Zayne’s hips slam forward, burying himself in you up to the hilt. There’s a sudden sharp pain on the side of your neck—teeth—and then he’s pounding into you, hard and fast, freezing you together. Each of his thrust forces a gasp out of your mouth, and there’s something on your clit—his hand fitted between your bodies, his icy fingers pinching and rubbing and driving you insane—making you flinch away—

Or you would, if he didn’t hold you even tighter. If his arm wasn’t frozen around your waist. If there weren’t snowflakes blooming everywhere his lips, tongue, teeth graze your skin. If you could say anything that wasn’t Zayne or please or more. If your orgasm, sweeping up on you like a sudden snowstorm, didn’t make you clench down on him so hard that a growl tears its way out of his throat, animalistic. If the way he chases his own pleasure, each thrust rocking you backward into the mirror, didn’t make you full of such warmth.

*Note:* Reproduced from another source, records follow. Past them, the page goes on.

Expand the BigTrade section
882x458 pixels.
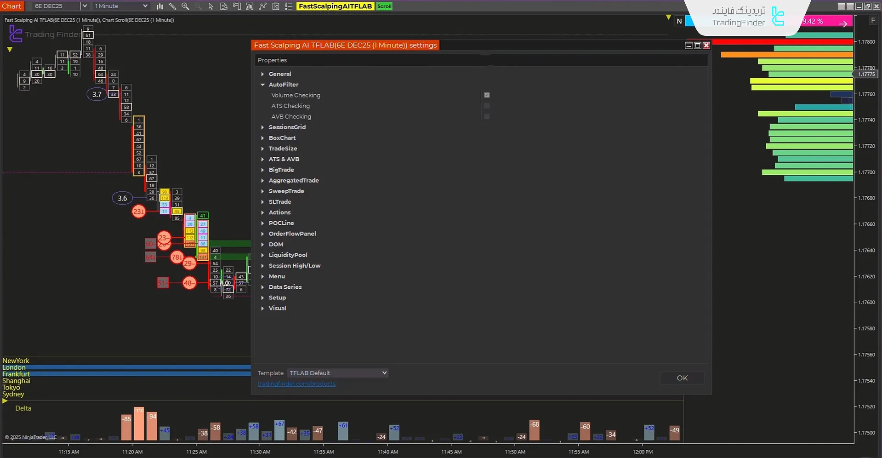pos(262,170)
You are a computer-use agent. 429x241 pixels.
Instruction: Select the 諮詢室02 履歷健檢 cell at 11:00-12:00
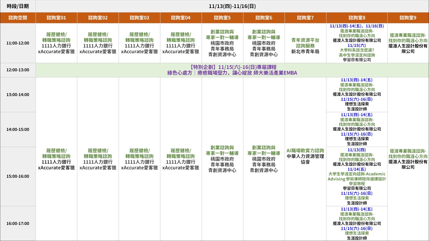coord(98,43)
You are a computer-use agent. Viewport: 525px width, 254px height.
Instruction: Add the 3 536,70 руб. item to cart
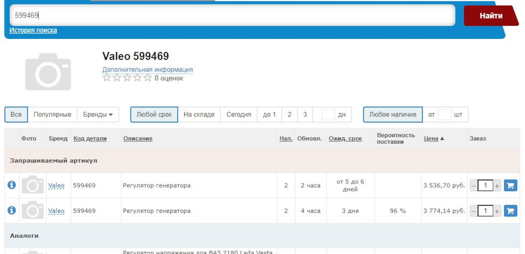pyautogui.click(x=510, y=185)
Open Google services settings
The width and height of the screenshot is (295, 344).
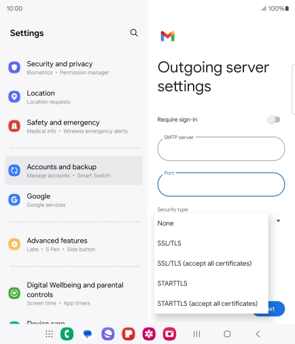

By the time your ears stop ringing and your head stops spinning and you finally, finally open your eyes, it’s to find yourself in the midst of a blizzard. There’s a thick layer of frost on the counter, the walls, the door; your breath comes out in a cloud of fog. The sweat on your skin has chilled considerably, making you shiver.

“I apologize,” Zayne says carefully. “I… went a bit overboard.”

“Next time,” you say, “we’re doing this under a blanket.”

He frowns. “The potential of frostbite is nothing to make light of,” he says, as though he isn’t the reason strands of your hair are frozen together.

“You’re right,” you say instead. “Then why don’t you warm me up, Dr. Li?”

And there it is again, that look in his eye that you’re quickly growing used to. “Blanket,” he repeats, with rapidly growing interest. “The couch?”

“Or my room.”

“Hmm,” he says, nosing at your throat until you turn your head, meeting his lips with yours. Soft, the sound of snow falling. “In Dr. Heartthrob’s professional opinion, it’s difficult to tell which location would be more suitable.”

“Is that right?” you ask, smiling into the kiss. “Then what should we do, Doctor?”

“Try both, of course,” says Zayne, and he’s lifting you off the counter, strong and firm and still seated comfortably inside you. “You’re free, I’m free, it’s the weekend. You know what that means?”

“I expect I’m about to be enlightened,” you tell him—and you are. You try the couch and the bed. And the shower. The kitchen table, too. The bed again.

His pager does not go off. He does not glance over at the clock. And there’s no need for him to text you in the morning, not when you’re waking up beside him and his fingers are intertwined with yours and you’re leaning into the cold until it’s all you can feel.